Stored data entries –
+++++
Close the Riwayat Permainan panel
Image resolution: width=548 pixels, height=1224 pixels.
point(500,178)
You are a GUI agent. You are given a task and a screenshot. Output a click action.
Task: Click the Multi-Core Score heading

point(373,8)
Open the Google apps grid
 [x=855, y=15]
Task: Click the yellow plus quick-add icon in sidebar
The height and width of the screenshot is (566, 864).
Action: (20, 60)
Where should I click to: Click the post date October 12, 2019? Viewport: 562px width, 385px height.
+++++
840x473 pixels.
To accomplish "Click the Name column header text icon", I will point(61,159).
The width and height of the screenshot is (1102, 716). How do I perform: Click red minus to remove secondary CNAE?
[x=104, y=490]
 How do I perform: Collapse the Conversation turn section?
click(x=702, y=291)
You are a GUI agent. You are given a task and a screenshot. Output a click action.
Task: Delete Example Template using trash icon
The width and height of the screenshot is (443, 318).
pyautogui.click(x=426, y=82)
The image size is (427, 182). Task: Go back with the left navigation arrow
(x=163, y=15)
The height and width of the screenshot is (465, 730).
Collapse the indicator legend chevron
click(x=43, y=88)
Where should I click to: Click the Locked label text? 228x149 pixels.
+++++
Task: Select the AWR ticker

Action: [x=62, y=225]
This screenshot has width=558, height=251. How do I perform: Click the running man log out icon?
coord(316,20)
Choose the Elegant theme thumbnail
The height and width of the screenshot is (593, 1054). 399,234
+++++
Assignment –
With the line that has "The image size" as the first and the line that has "Where should I click to: Click the Locked" as the last, repeat exactly that run of lines above and no more.

Written response –
The image size is (427, 182). Task: Go back with the left navigation arrow
(x=163, y=15)
The height and width of the screenshot is (465, 730).
Collapse the indicator legend chevron
click(x=43, y=88)
Where should I click to: Click the Locked label text? 228x149 pixels.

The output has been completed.